◆ Task objective ◆
Each entry should be repeated exactly. Its pictures should not be.

◆ Extracted information ◆
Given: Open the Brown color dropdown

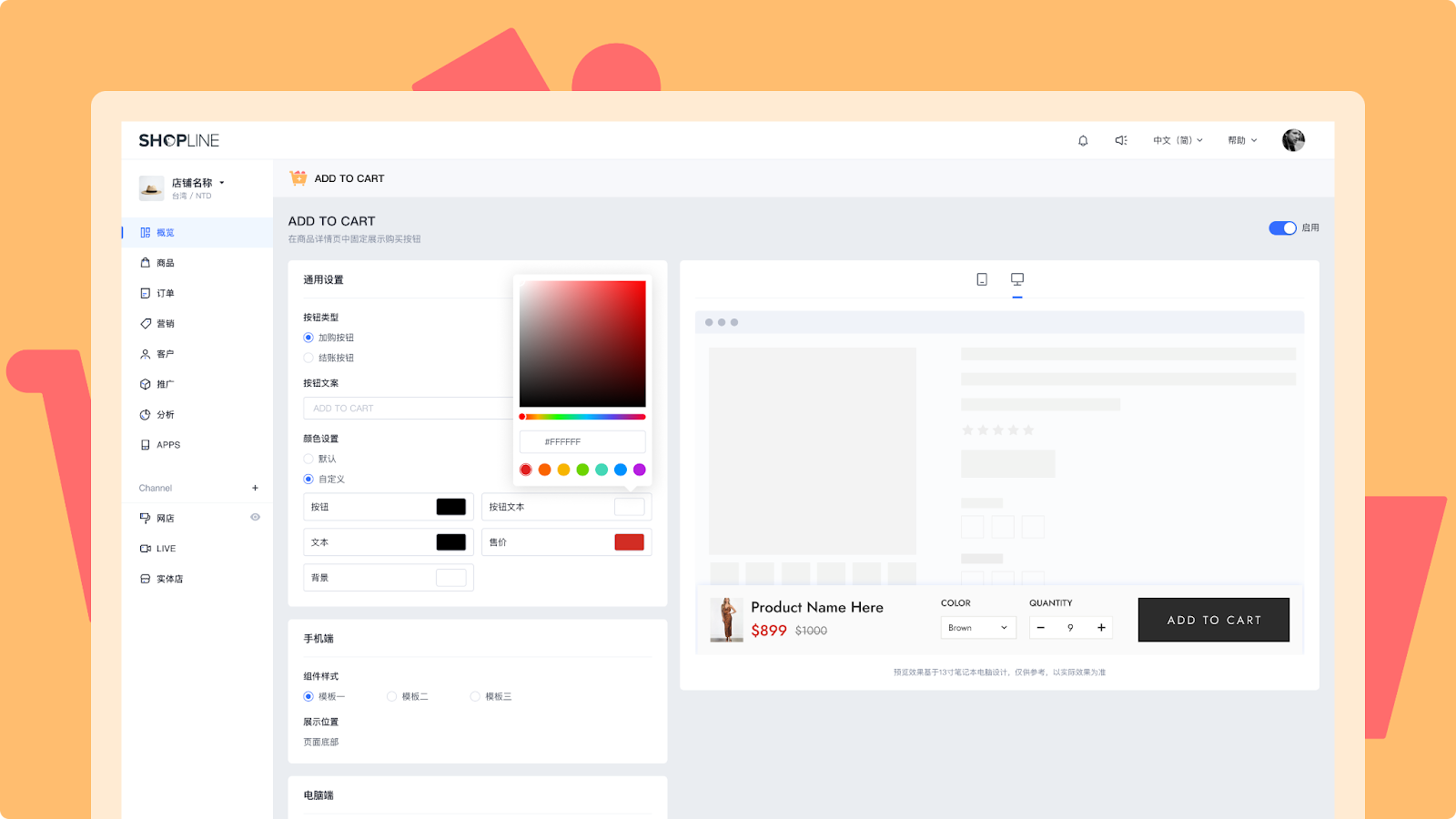Looking at the screenshot, I should [x=977, y=628].
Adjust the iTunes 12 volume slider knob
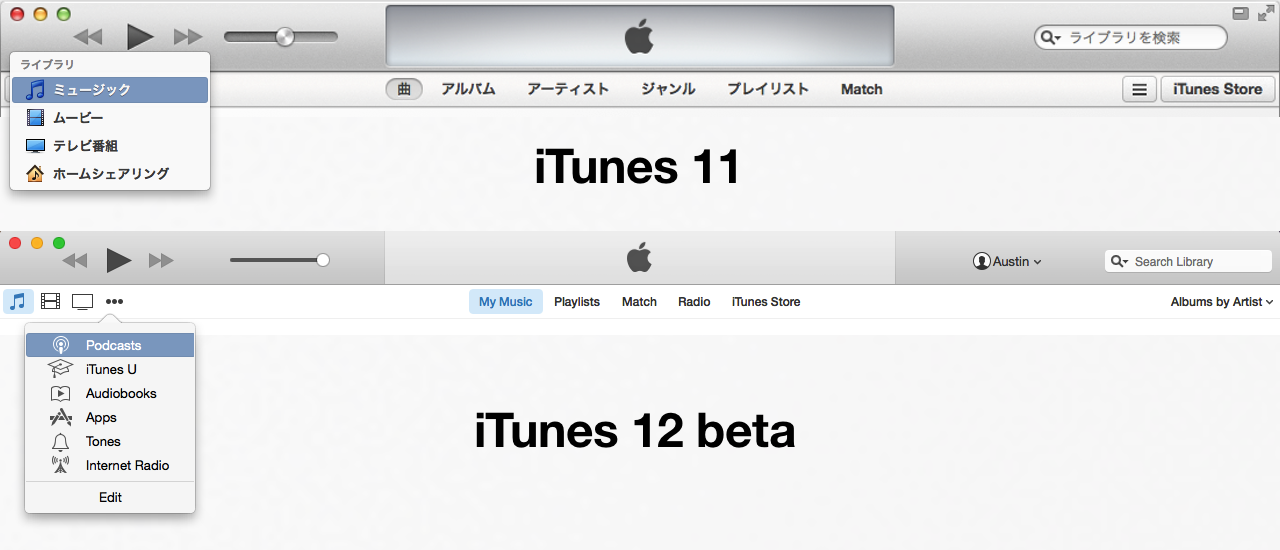 [322, 260]
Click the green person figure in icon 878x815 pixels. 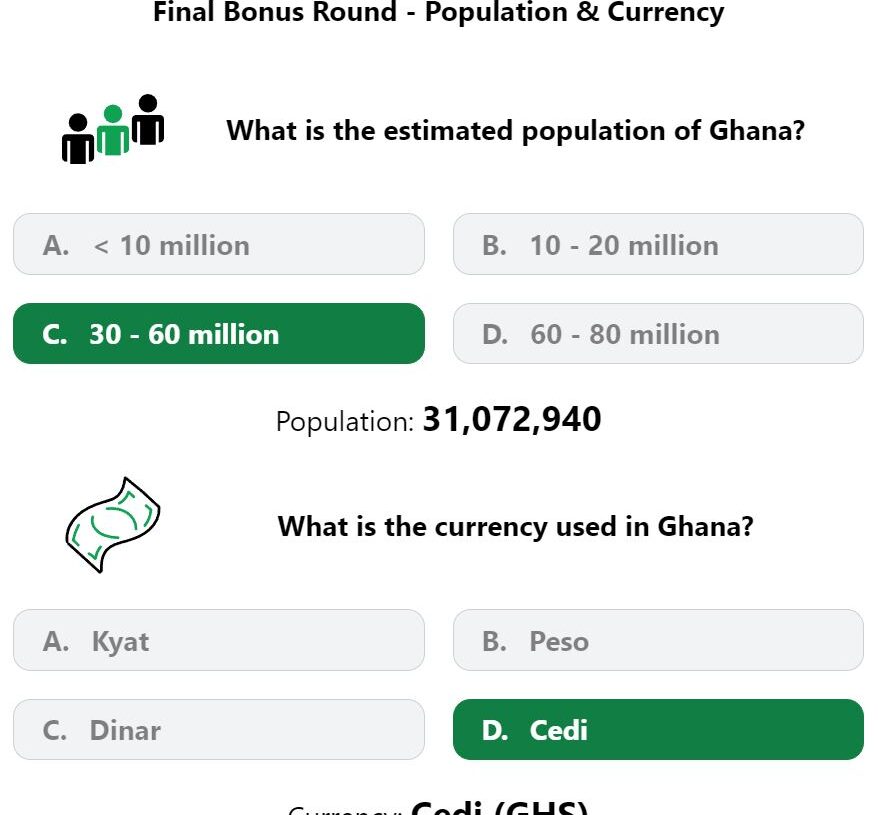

◆ Written response ◆
Given: Open the Brown color dropdown

Looking at the screenshot, I should [x=977, y=628].
Adjust the iTunes 12 volume slider knob
 [322, 260]
Click the green person figure in icon 878x815 pixels. 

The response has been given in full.